俺たちはこれから、アスベナガルの王都――――城へと向かうことになっている。アーシュラ様の転移魔法は使わない。徒歩や馬でのんびり向かうことになっている。その方が、アスベナガルの土地を浄化するのに都合が良いからだ。
この国の元王太子であり、アーシュラ様の元婚約者は、後方から俺の部下たちが護送している。アーシュラ様の強い希望によるものだ。
『だってだって、ローラン様との大事な婚前旅行ですもの』
そう言ってアーシュラ様は朗らかに笑う。邪魔者は視界に入れたくない、ということらしい。激しく同感だった。
「ローラン様、もしかして緊張してます?」
すると、揶揄するような瞳で、アーシュラ様が俺を見上げてきた。表情も仕草も無駄に可愛い。俺は小さく首を横に振った。
「大丈夫です。ちゃんと、心の準備はしてきました」
そう答えつつ、俺はアーシュラ様の手をギュッと握る。
アスベナガルには、アーシュラ様の両親がいる。元王太子を城へ送り届けた後、俺たちはアーシュラ様の両親に会いに行く予定だ。婚約の報告をするためである。
本当は身体中が心臓になったのではないかというぐらい、緊張していた。精一杯の強がりだけど、たまには俺もアーシュラ様に格好いいって思われたい。必死で平常心を装っていた。
「大丈夫ですよ。二度と会えないと思っていた娘が、こんな素敵な婚約者を連れて戻って来たんですものっ! 父も母も絶対絶対喜びます。わたしもすっごく嬉しいです。本当に本当に嬉しいです」
結局、アーシュラ様には全部お見通しだったらしい。全然、格好つけさせてくれない。
けれど、本当に楽しそうな、嬉しそうな表情で笑うから、自分の緊張や体面なんてどうでも良くなってしまう。触れたくて、思わず頬に唇を寄せると、アーシュラ様は「唇が良いです」と言って俺の首に手を回した。
チュッと音を立てて唇が触れ合う。無我夢中で俺を求めるアーシュラ様に、底知れぬ幸福感が込み上げてくる。
柔らかなシルバーピンクの髪の毛も、宝石のように美しい瞳も、柔らかなこの唇も、全部全部俺のものだ。俺だけが触れることを許されている。
「ローラン様」
「ん?」
アーシュラ様は頬を真っ赤に染め、切なげに俺のことを呼んだ。恥ずかしそうに、俺の胸に顔を埋め、猫のようにスリスリと擦り寄る。本当に愛しくて堪らない。一生大切にしようと心に誓う。

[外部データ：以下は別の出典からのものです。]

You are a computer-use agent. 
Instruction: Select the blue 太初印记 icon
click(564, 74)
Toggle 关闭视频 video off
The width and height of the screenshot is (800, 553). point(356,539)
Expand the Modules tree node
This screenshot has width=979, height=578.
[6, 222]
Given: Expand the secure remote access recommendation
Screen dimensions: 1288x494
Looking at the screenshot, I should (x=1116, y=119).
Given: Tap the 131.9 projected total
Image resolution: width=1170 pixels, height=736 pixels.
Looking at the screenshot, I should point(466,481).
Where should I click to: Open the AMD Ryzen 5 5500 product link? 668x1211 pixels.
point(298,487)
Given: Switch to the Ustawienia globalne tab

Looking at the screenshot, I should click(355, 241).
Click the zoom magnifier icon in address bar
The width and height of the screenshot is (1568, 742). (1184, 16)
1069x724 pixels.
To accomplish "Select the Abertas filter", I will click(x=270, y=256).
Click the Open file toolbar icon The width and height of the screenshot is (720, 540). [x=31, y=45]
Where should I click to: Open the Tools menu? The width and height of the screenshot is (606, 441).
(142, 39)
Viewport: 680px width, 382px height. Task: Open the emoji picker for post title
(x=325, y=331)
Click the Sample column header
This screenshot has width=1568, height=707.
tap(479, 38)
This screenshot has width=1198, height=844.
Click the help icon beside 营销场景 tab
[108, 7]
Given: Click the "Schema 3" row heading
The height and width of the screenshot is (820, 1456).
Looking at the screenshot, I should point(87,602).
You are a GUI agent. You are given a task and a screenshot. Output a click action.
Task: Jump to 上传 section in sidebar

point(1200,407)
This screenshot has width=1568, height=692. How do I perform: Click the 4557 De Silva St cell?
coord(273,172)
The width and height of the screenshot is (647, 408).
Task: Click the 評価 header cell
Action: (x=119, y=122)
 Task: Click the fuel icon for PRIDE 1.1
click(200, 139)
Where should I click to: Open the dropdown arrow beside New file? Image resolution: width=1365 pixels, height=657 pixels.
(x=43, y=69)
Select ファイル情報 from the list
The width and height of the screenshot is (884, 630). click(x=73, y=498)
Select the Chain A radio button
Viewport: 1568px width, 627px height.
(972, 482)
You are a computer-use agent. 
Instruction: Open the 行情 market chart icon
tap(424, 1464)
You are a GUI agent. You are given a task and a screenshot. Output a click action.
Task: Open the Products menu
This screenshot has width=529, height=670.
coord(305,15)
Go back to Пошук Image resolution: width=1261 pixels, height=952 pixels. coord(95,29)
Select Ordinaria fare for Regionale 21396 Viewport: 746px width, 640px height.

だけど、次にアーシュラ様から飛び出したのは、全く思いもよらない言葉だった。
「実はお金がっ……! 至急、お金が必要なんですっ。アスベナガルでも、金持ち相手にたくさん稼いで、早くお金を貯めましょう! ねっ!」
「……はぁ⁉」
アーシュラ様は手のひらをワキワキと動かし、切実な表情で俺を見上げている。
「―――――全く、今度は一体どうしたんですか?」
言いながら自然と笑みが漏れた。
アーシュラ様が突拍子がない方なのはいつものこと。旅の資金は十分にあるし、彼女の意図がそこにないことは明白である。
ポンポン頭を撫でてやると、アーシュラ様は頬を染め、わずかに唇を尖らせた。幼子のような、妖艶な大人の女性のような、なんとも言えない表情が俺を惑わせる。それを心地良いと感じているあたり、俺は相当彼女に毒されている。末期だ。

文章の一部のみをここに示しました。